NASDAQ’S Pause: Market Size and Complex Systems Equals More Glitches

NASDAQ'S HALTThe root cause of Thursday's Nasdaq Stock Market trading halt can be traced to a single word: complexity.

Source: Source: WSJ | Published on August 23, 2013

Trading in stocks today takes place on dozens of trading venues: 13 stocks exchanges; some 40 dark pools, or private trading platforms; and countless "internalizers," or trading operations in which stockbrokers match trades inside their own walls. Increasingly, all this trading takes place at speeds measured in the millionths-or billionths-of a second inside giant data centers housing state-of-the-art supercomputers.

While some traders and economists shrug their shoulders and write off recent problems-such as this week's options trading snafu or the 2010 "flash crash"-as the price of progress, others say the problems are becoming so widespread that exchanges and big firms need to be held to a higher standard.

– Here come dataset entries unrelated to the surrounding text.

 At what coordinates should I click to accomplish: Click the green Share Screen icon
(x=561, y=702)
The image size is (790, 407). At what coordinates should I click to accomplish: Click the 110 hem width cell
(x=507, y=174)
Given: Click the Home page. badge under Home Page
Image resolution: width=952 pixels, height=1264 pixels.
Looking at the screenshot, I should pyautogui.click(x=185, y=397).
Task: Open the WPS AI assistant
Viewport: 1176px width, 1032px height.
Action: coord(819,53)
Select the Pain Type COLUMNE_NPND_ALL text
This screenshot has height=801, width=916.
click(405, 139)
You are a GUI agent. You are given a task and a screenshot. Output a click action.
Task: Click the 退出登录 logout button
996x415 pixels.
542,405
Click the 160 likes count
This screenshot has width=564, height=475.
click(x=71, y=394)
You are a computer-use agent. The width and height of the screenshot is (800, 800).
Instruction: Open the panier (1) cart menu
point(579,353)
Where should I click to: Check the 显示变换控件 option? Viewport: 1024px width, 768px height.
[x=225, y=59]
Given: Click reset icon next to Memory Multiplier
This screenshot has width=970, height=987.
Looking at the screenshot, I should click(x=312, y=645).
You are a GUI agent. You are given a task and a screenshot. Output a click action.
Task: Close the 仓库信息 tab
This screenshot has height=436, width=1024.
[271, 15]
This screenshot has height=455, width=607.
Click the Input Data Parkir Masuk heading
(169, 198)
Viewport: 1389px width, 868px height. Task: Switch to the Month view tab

"It shows that corners are being cut and not enough is being spent on testing these systems," said financial historian Richard Sylla of New York University's Stern School of Business.

Nasdaq's trading glitch started inside the so-called securities information processor, or SIP, data feed. The feed "provides continuous quotations from all market centers trading Nasdaq-listed securities," according to the SIP plan's website.

Because much of the market relies on the SIP feed to get Nasdaq stock prices, a glitch in the SIP feed can send ripples into the rest of the market that can become tidal waves.

Something similar happened on May 6, 2010, the so-called flash crash that sent the Dow Jones Industrial Average plunging nearly 1,000 points in minutes. According to a regulatory report, a single fund company unleashed a wave of sell orders in the futures market during a period of high market volatility. High-speed traders bought those contracts and rapidly sold them, spreading downward pressure throughout the market.

But because of the complexity of the events, it took regulators months to reach that conclusion-one many still disagree with. Indeed, the cause of the flash crash remains hotly disputed even today.

Then there was the "Knightmare" last August, when Knight Capital Group Inc. sent waves of erroneous trades into the market that resulted in losses of nearly half a billion dollars in less than an hour. The complexity of Knight's trading operation, and the nature of the problem-faulty installation of software-was in part a reason for the delay in shutting down the trades.

Prof. Sylla points to other recent market disasters involving computers run amok.

On Tuesday, Goldman Sachs Group Inc. sent waves of bad orders into the stock-options market, roiling prices and disrupting trading.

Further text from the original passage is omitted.